Background: The Glasgow Coma Scale (GCS) score of an individual with hypoglycemia is expected to be low due to an insufficient glucose supply to the brain. However, we sometimes encounter hypoglycemic patients with high GCS scores. This study was undertaken to analyze the relationship between the GCS score and the plasma glucose level.

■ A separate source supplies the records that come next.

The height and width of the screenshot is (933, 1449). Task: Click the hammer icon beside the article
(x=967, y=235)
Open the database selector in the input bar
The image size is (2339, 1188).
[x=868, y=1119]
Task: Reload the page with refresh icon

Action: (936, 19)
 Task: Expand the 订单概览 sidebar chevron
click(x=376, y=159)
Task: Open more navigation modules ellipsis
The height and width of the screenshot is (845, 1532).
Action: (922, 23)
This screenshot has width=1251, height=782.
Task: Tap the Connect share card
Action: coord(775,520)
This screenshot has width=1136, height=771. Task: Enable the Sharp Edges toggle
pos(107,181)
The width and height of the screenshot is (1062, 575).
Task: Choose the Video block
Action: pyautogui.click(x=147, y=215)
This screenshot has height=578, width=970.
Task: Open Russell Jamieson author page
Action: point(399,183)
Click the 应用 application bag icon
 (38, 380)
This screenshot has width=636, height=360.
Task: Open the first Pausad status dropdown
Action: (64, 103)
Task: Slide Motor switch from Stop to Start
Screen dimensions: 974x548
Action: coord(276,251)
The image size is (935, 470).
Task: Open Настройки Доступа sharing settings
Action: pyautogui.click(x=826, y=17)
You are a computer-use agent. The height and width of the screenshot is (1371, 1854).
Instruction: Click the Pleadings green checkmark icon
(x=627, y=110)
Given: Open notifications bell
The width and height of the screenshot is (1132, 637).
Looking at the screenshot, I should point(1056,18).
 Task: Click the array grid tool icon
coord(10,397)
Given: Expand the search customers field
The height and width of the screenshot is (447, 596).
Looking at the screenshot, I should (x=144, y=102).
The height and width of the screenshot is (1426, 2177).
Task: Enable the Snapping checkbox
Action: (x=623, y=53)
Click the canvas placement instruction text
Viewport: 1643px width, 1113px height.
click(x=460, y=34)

Methods: Among the patients with neurological impairments admitted to our institution between October 1, 2010 and March 31, 2013, the cases of 41 hypoglycemic patients were examined in this retrospective cohort study. The defined plasma glucose level for mild hypoglycemia was 41-60 mg/dL, that for moderate hypoglycemia was 21-40 mg/dL, and that for extreme hypoglycemia was below 20 mg/dL. We divided the patients into two groups: those with mild hypoglycemia (n = 14) and those with moderate/extreme hypoglycemia (n = 27). We compared the two groups' physiological data and assessed the relationship between the GCS score and the plasma glucose level by Spearman rank correlation (ρ), the significance of which was determined by Spearman's rank sum test. We used the Mann-Whitney U-test and the chi-square (χ (2)) test to test for differences between the two groups when appropriate.

Results: Three hundred twenty-six patients with neurological impairments were admitted during the study period, and 41were eligible hypoglycemic patients. The GCS scores of the 14 patients with mild hypoglycemia were significantly higher than those of the 27 patients with moderate or extreme hypoglycemia (median score 12, range 7-15 vs. 10, 3-15, p = 0.0367). There were no significant differences in physiological data (including autonomic symptoms) between the two groups. Spearman's rank sum test was 0.491 in the total group of 41 hypoglycemic patients, 0.053 in the mild hypoglycemic patients, and 0.493 in the moderately or extremely hypoglycemic patients.

Conclusions: The relationship between the GCS score and the plasma glucose level differed according to the severity of hypoglycemia. Even when a patient has a high GCS score, careful assessment of differential diagnosis should be conducted and the possibility of hypoglycemia should be considered in light of his or her neurogenous symptoms.